[Collected data entries]

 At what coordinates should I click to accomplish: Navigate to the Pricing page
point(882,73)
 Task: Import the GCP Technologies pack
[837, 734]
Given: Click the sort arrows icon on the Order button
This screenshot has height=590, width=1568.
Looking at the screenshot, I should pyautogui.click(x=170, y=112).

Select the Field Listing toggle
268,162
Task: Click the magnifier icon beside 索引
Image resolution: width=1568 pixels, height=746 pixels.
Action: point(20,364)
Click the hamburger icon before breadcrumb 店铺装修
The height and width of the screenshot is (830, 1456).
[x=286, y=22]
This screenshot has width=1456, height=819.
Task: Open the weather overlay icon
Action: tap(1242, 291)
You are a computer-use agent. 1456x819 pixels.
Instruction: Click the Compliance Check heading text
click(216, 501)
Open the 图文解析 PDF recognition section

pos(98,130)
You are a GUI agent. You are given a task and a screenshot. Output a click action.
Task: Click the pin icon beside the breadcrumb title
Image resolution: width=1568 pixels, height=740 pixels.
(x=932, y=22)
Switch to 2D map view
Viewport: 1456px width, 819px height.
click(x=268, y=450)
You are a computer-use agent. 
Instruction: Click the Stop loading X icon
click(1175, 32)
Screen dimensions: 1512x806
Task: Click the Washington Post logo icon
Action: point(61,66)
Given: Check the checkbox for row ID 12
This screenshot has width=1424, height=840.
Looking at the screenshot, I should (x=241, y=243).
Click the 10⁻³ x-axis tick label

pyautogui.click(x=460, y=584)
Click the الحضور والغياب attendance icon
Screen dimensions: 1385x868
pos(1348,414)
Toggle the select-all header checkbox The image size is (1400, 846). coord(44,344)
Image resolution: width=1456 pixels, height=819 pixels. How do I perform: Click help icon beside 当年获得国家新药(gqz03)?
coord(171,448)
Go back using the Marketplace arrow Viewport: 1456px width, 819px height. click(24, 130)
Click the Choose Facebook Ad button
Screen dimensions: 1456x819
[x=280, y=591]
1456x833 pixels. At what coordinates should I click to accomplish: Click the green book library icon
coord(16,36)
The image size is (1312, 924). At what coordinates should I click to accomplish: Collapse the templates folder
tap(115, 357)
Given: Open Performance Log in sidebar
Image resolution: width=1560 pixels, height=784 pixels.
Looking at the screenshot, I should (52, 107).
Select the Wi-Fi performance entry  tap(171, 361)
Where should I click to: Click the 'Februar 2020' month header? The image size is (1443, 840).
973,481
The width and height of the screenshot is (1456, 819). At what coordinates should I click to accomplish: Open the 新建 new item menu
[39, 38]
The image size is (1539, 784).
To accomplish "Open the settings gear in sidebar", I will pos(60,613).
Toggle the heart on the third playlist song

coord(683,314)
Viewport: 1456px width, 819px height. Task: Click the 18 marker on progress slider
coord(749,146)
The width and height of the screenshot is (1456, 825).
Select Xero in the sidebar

→ Directions: Your task is to retype all the records above with nothing left out.

→ Reply to the task:
 At what coordinates should I click to accomplish: Navigate to the Pricing page
point(882,73)
 Task: Import the GCP Technologies pack
[837, 734]
Given: Click the sort arrows icon on the Order button
This screenshot has height=590, width=1568.
Looking at the screenshot, I should pyautogui.click(x=170, y=112).

Select the Field Listing toggle
268,162
Task: Click the magnifier icon beside 索引
Image resolution: width=1568 pixels, height=746 pixels.
Action: point(20,364)
Click the hamburger icon before breadcrumb 店铺装修
The height and width of the screenshot is (830, 1456).
[x=286, y=22]
This screenshot has width=1456, height=819.
Task: Open the weather overlay icon
Action: tap(1242, 291)
You are a computer-use agent. 1456x819 pixels.
Instruction: Click the Compliance Check heading text
click(216, 501)
Open the 图文解析 PDF recognition section

pos(98,130)
You are a GUI agent. You are given a task and a screenshot. Output a click action.
Task: Click the pin icon beside the breadcrumb title
Image resolution: width=1568 pixels, height=740 pixels.
(x=932, y=22)
Switch to 2D map view
Viewport: 1456px width, 819px height.
click(x=268, y=450)
You are a computer-use agent. 
Instruction: Click the Stop loading X icon
click(1175, 32)
Screen dimensions: 1512x806
Task: Click the Washington Post logo icon
Action: point(61,66)
Given: Check the checkbox for row ID 12
This screenshot has width=1424, height=840.
Looking at the screenshot, I should (x=241, y=243).
Click the 10⁻³ x-axis tick label

pyautogui.click(x=460, y=584)
Click the الحضور والغياب attendance icon
Screen dimensions: 1385x868
pos(1348,414)
Toggle the select-all header checkbox The image size is (1400, 846). coord(44,344)
Image resolution: width=1456 pixels, height=819 pixels. How do I perform: Click help icon beside 当年获得国家新药(gqz03)?
coord(171,448)
Go back using the Marketplace arrow Viewport: 1456px width, 819px height. click(24, 130)
Click the Choose Facebook Ad button
Screen dimensions: 1456x819
[x=280, y=591]
1456x833 pixels. At what coordinates should I click to accomplish: Click the green book library icon
coord(16,36)
The image size is (1312, 924). At what coordinates should I click to accomplish: Collapse the templates folder
tap(115, 357)
Given: Open Performance Log in sidebar
Image resolution: width=1560 pixels, height=784 pixels.
Looking at the screenshot, I should (52, 107).
Select the Wi-Fi performance entry  tap(171, 361)
Where should I click to: Click the 'Februar 2020' month header? The image size is (1443, 840).
973,481
The width and height of the screenshot is (1456, 819). At what coordinates should I click to accomplish: Open the 新建 new item menu
[39, 38]
The image size is (1539, 784).
To accomplish "Open the settings gear in sidebar", I will pos(60,613).
Toggle the heart on the third playlist song

coord(683,314)
Viewport: 1456px width, 819px height. Task: Click the 18 marker on progress slider
coord(749,146)
The width and height of the screenshot is (1456, 825).
Select Xero in the sidebar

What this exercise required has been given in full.